Old desktop replacements (like Litestep) specifically modified Windows to block explorer from loading the desktop to replace it (though, would still spawn it for file explorer).
> We’re exploring preloading File Explorer in the background to help improve File Explorer launch performance. This shouldn’t be visible to you, outside of File Explorer hopefully launching faster when you need to use it.
There's long been an option to make it multi-process, but the cost of that option has increased with every release since 95. If I remember correctly, back in the 95 days that would spawn a new explorer process per window.
These days, probably since tabs or so, when you check this option it spawns exactly one other process, even for many windows. The second process has over 100 threads, the shell process normally spawns around 40 when you open a window, only 20 of which exit immediately when you close the window, the rest stick around for fairly arbitrary periods of time.
Note though about 2/3rds of the threads on my system are rooted in the nvidia driver thunks, I really don't know why so many - is it a side effect of the xaml port?

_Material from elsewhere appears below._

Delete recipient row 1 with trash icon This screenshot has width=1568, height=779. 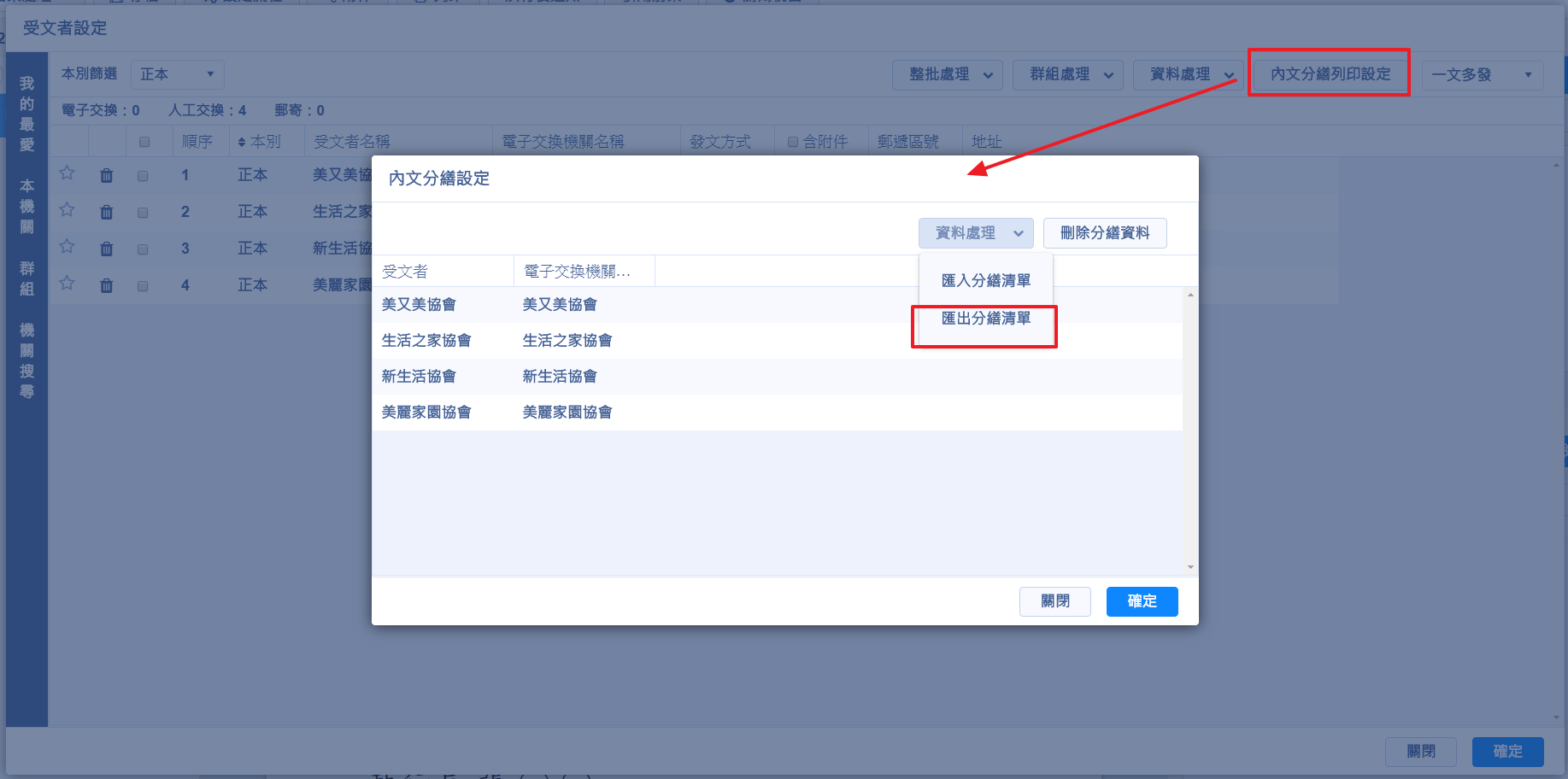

anyway, no idea what the preloading exactly will be doing, but it does sound like a hack over debt. it'd feel better if there was more process isolation being added to the desktop environment, but you know, it's an old desktop OS, so if one window wants to screw with another window, YOLO! On the flip side making stuff like komorebi is trivial on the platform and there is some nicety to that as long as you trust everything you ever run.